#### Records shown:
+++++

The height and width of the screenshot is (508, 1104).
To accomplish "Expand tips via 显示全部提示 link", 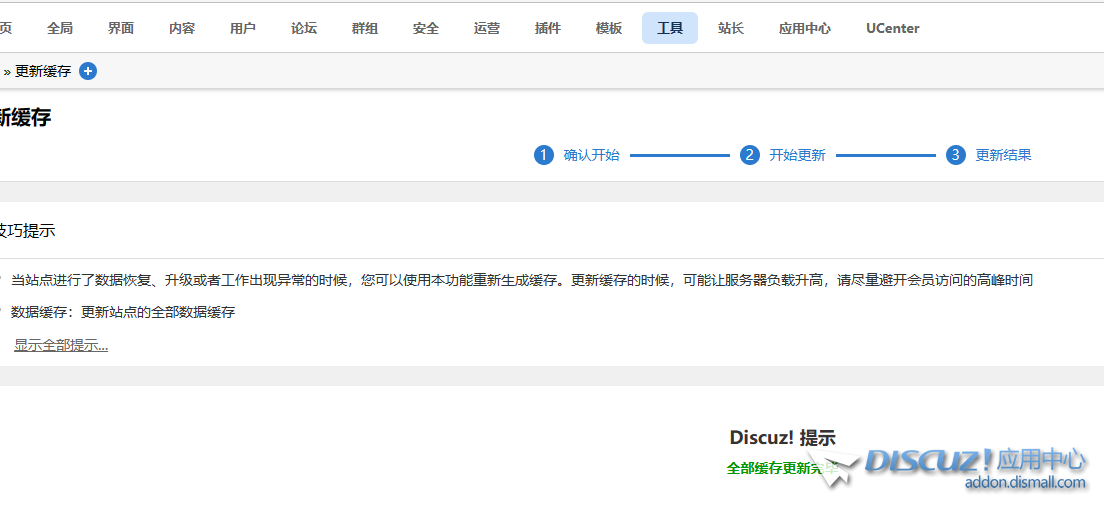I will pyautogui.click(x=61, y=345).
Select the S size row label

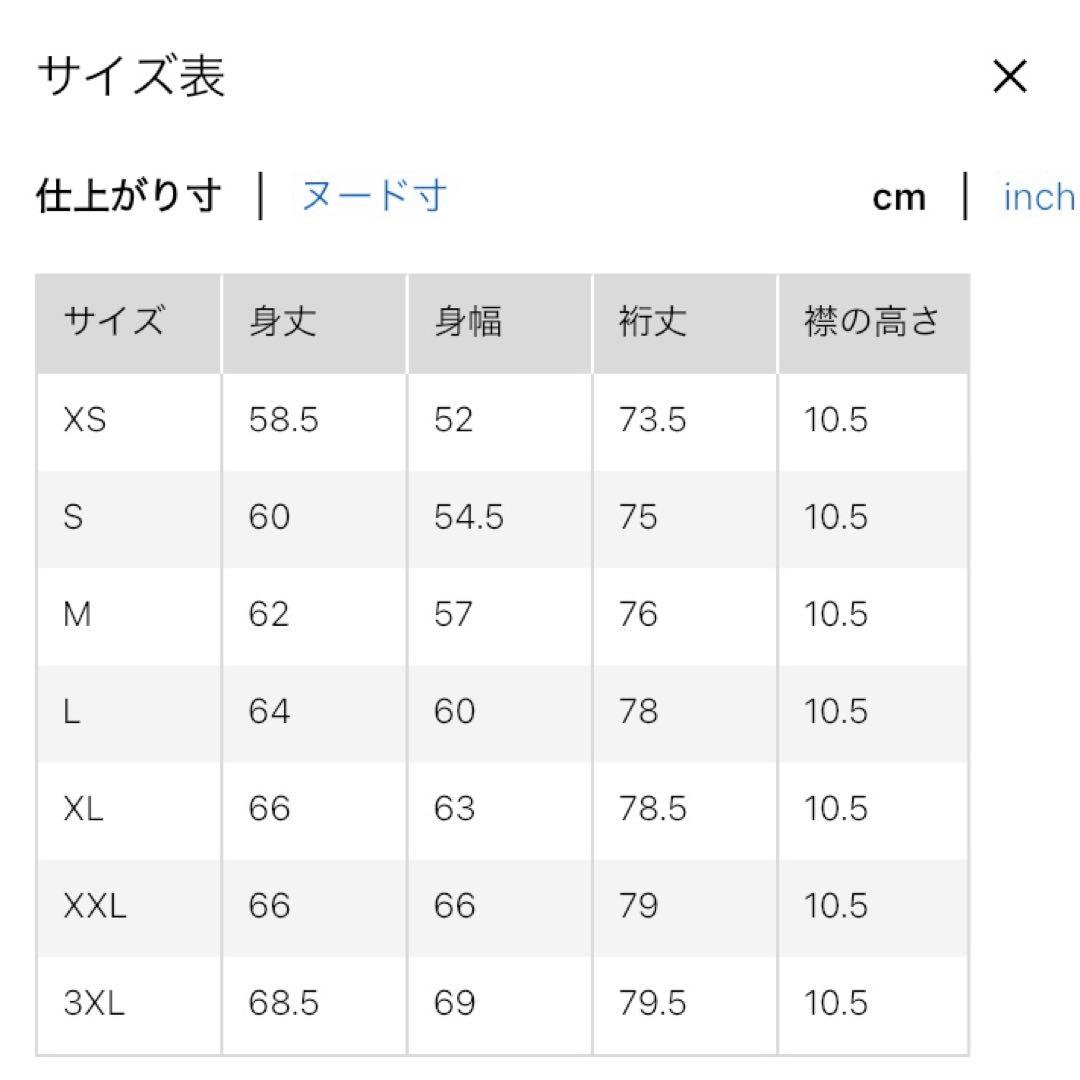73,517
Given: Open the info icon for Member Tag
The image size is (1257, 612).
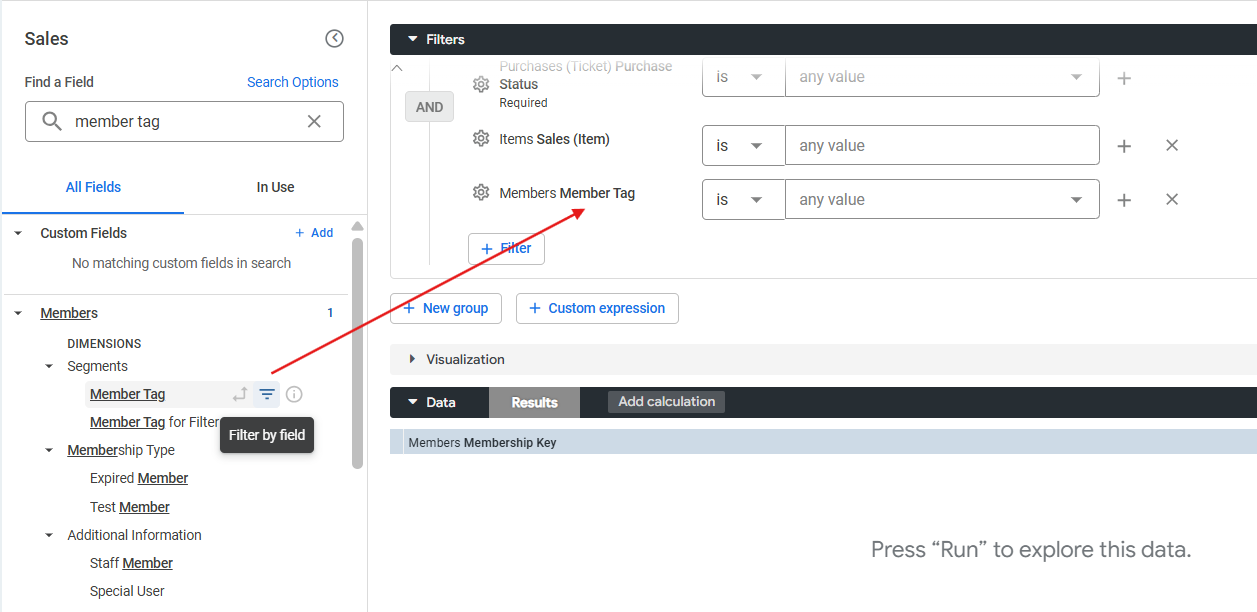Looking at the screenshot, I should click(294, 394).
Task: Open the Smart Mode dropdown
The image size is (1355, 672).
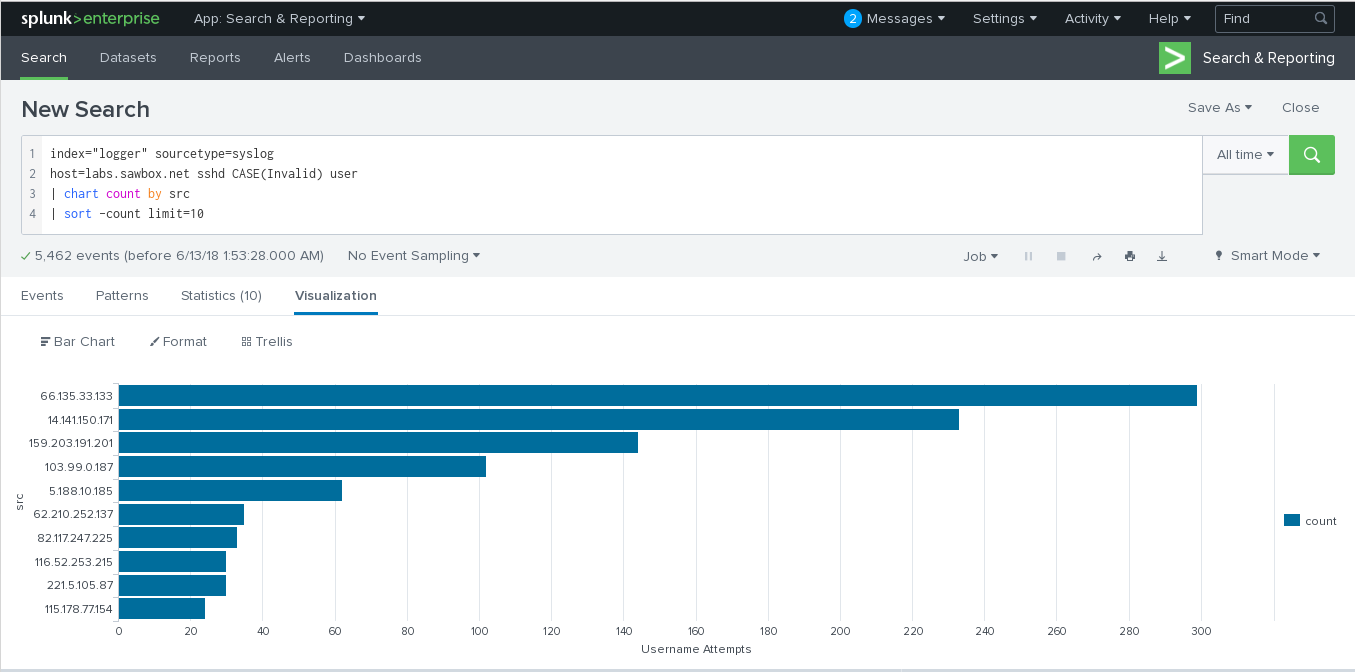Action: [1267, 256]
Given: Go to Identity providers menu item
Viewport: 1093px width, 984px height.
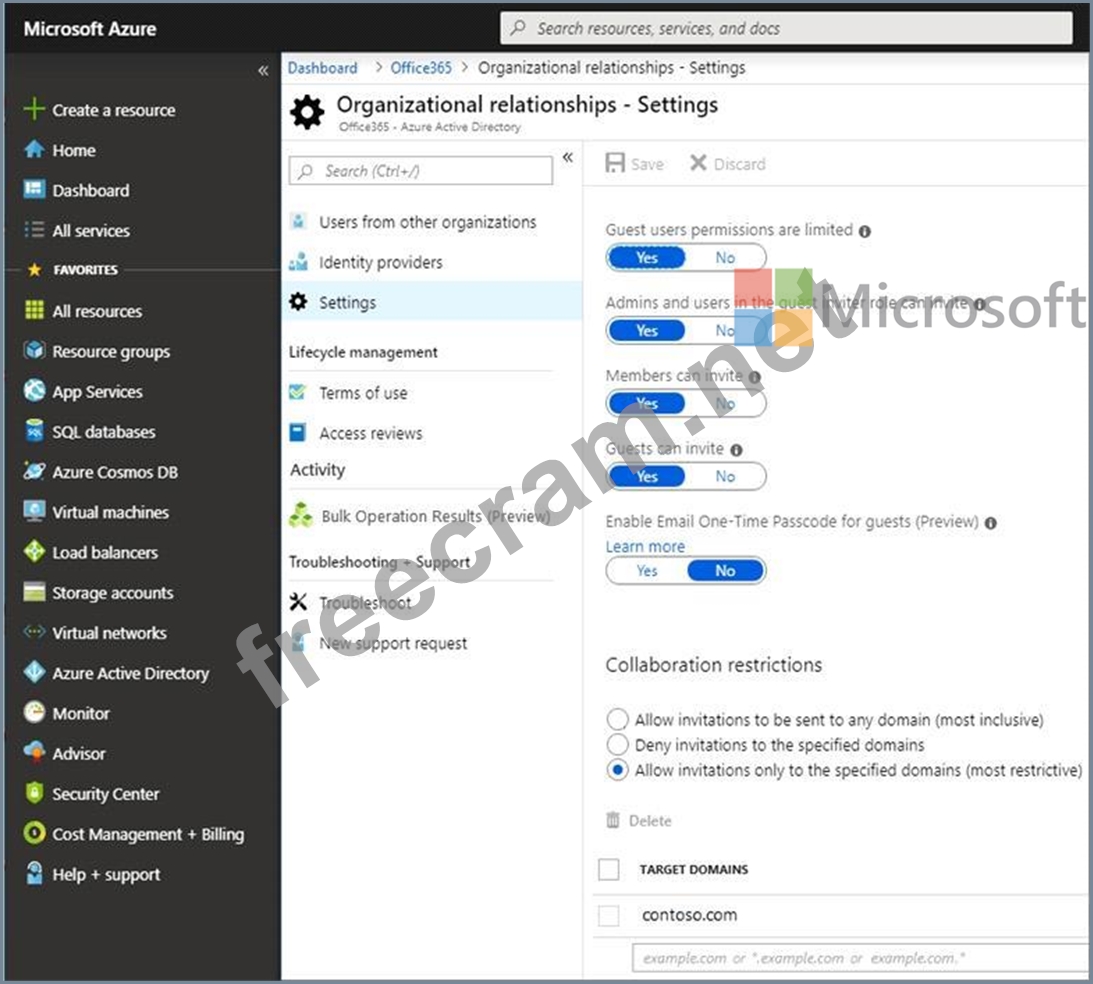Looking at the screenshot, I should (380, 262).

+++++

#### What this task involves:
Pick up at the line that holds "Task: Open the Smart Mode dropdown" and restate each line, word for word, through the last line of the entries. Include both end lines but none of the pictures.

#### Result for this exercise:
Task: Open the Smart Mode dropdown
The image size is (1355, 672).
Action: [1267, 256]
Given: Go to Identity providers menu item
Viewport: 1093px width, 984px height.
Looking at the screenshot, I should (380, 262).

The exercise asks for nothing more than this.